# [Stored data]
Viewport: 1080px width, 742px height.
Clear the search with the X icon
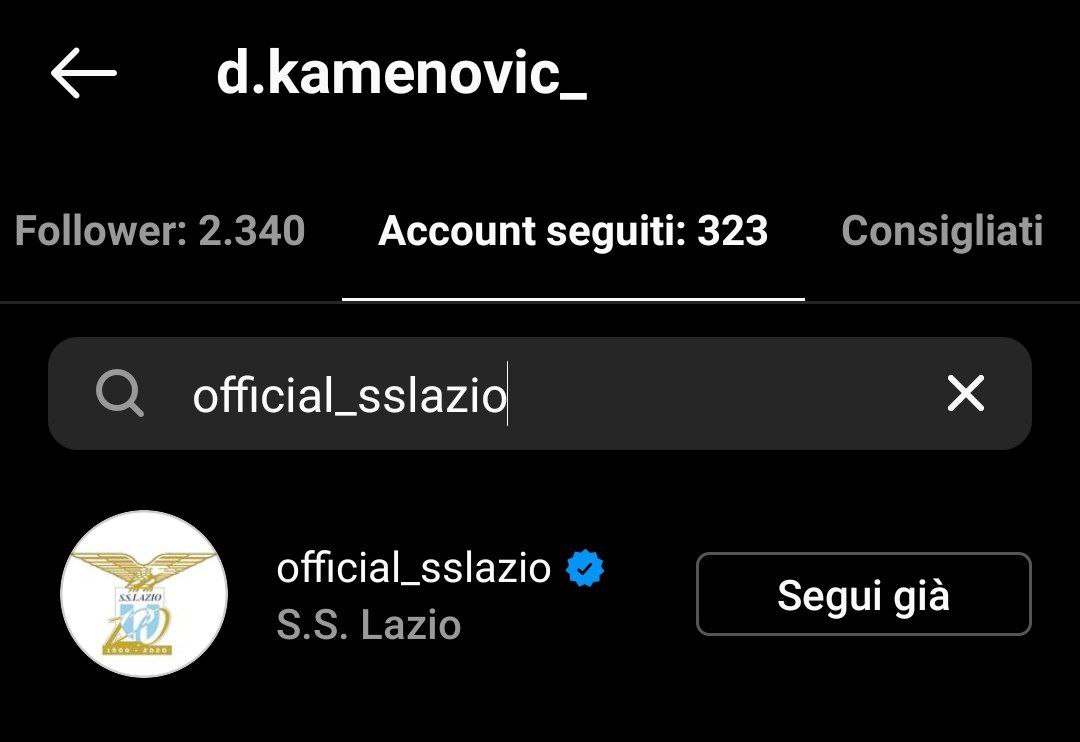coord(966,393)
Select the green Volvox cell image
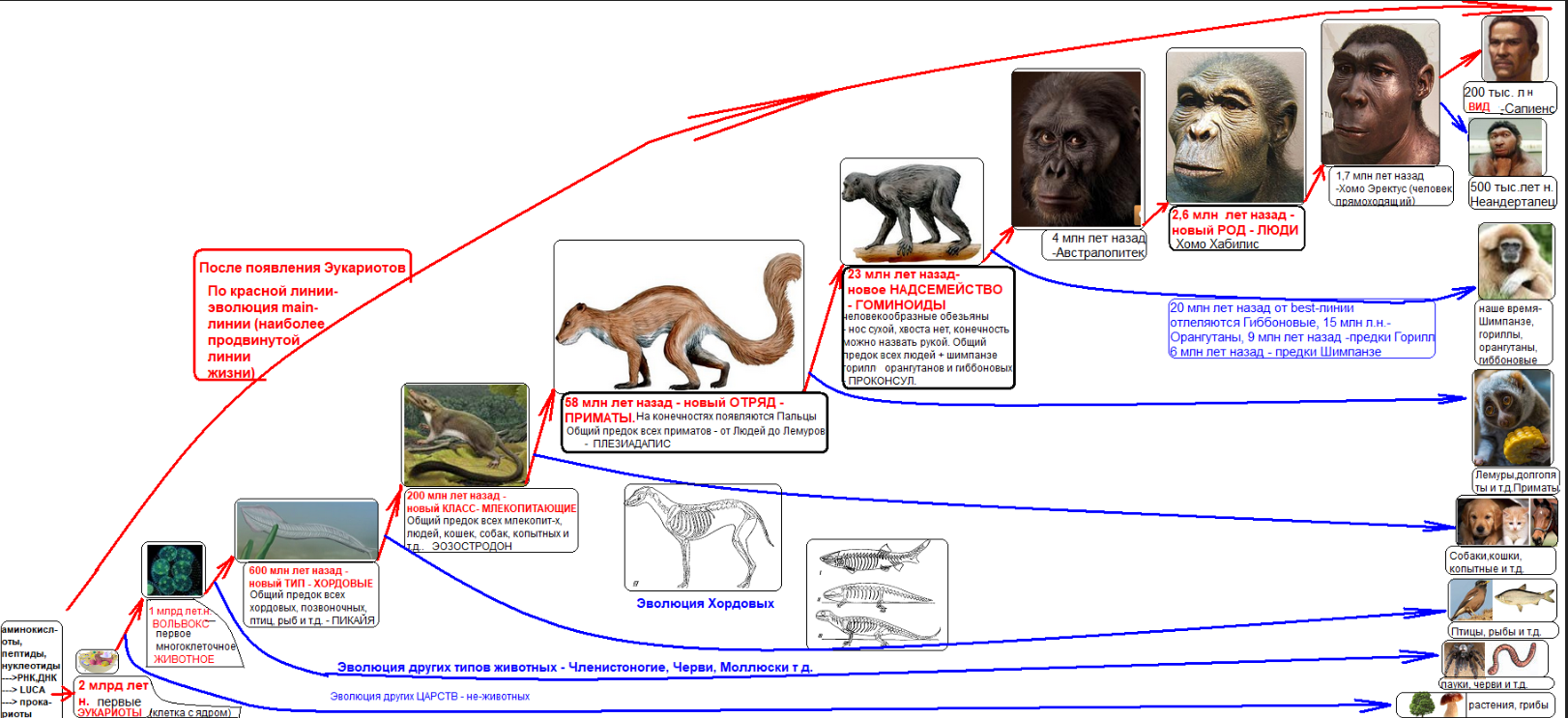This screenshot has height=718, width=1568. (x=173, y=569)
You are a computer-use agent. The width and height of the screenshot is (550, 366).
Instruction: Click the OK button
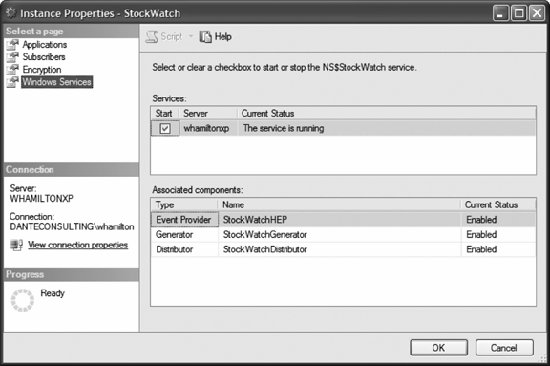tap(439, 348)
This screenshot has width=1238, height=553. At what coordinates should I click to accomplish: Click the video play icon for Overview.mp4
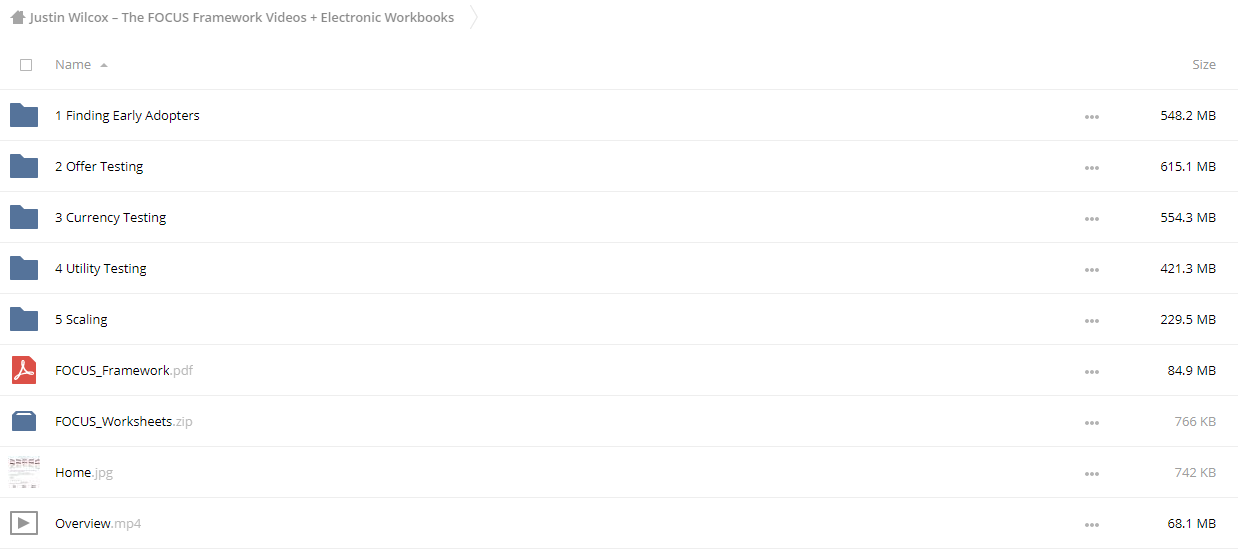[24, 523]
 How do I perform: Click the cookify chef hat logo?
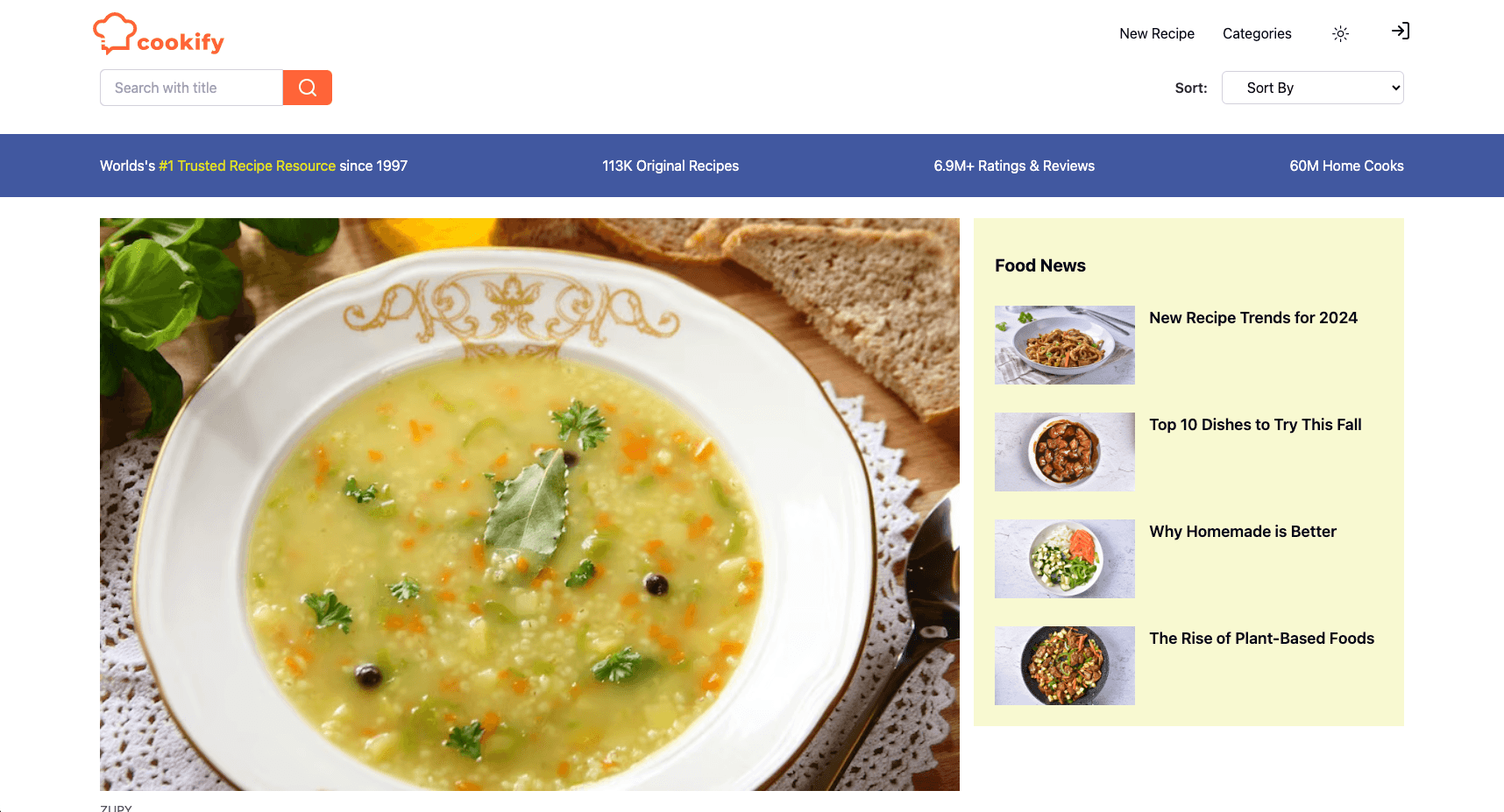pos(159,34)
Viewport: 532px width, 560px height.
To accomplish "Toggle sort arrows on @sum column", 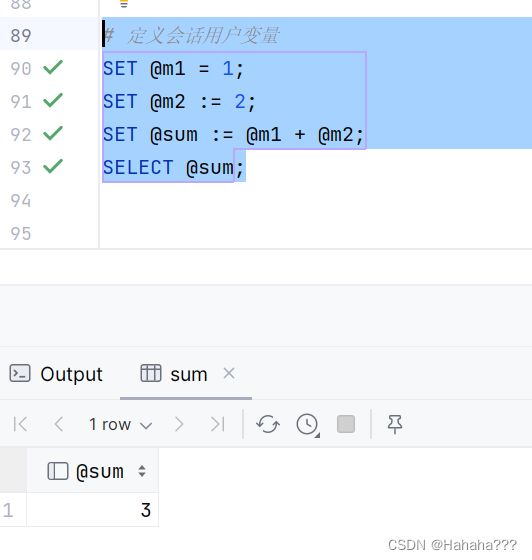I will (142, 471).
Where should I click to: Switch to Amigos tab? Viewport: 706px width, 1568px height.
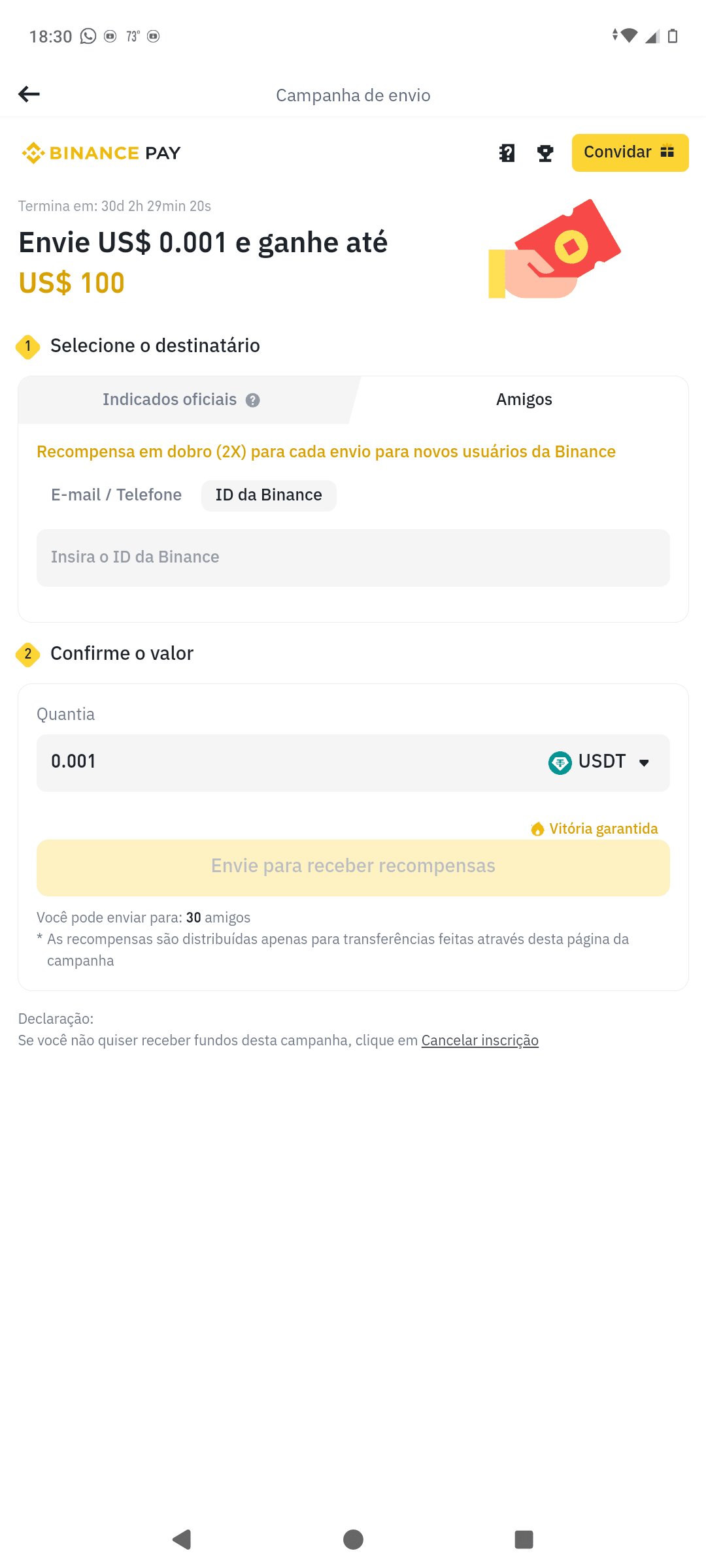pyautogui.click(x=524, y=400)
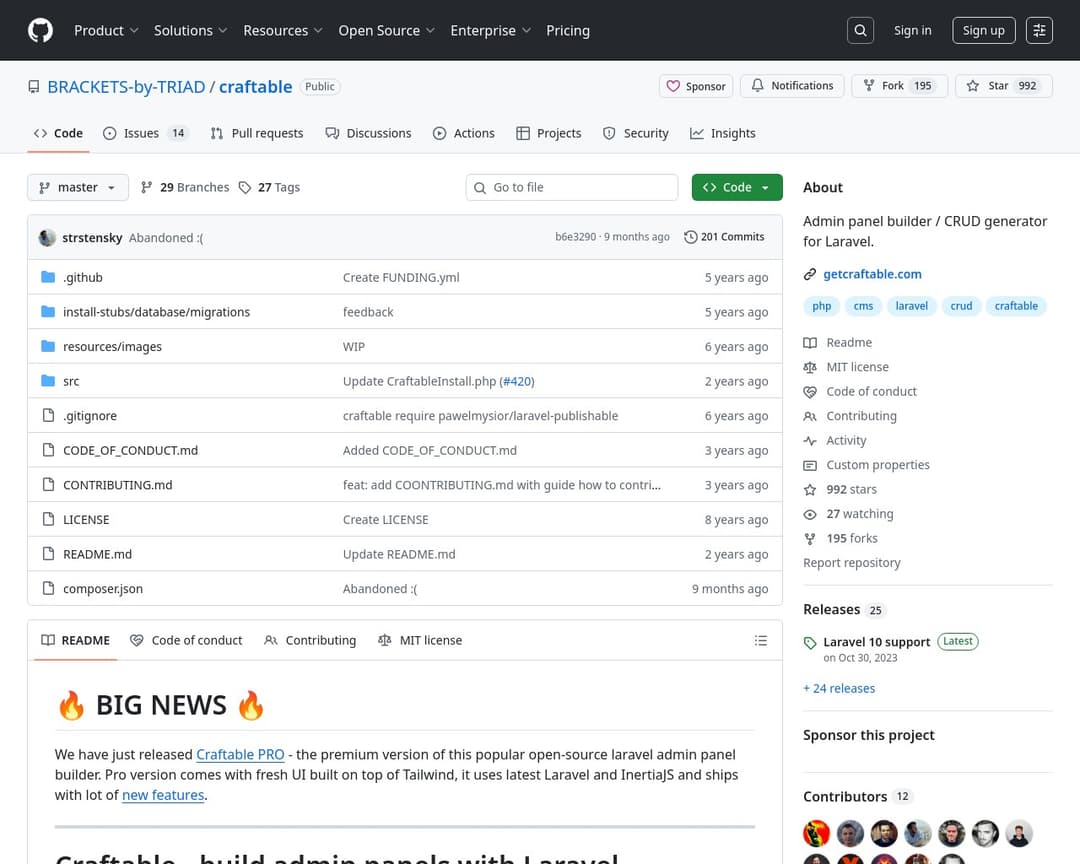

# [Exercise brief]
Please render everything from the row containing "Where should I" down to the end of the rows as a two-column CSV with columns instruction and location. Give one line per row with its text and its answer, each in a single quoted field with line breaks replaced by spaces, and leave the pictures out.

# [Result of this exercise]
instruction,location
"Where should I click to: Switch to Amigos tab? Viewport: 706px width, 1568px height.","pyautogui.click(x=524, y=400)"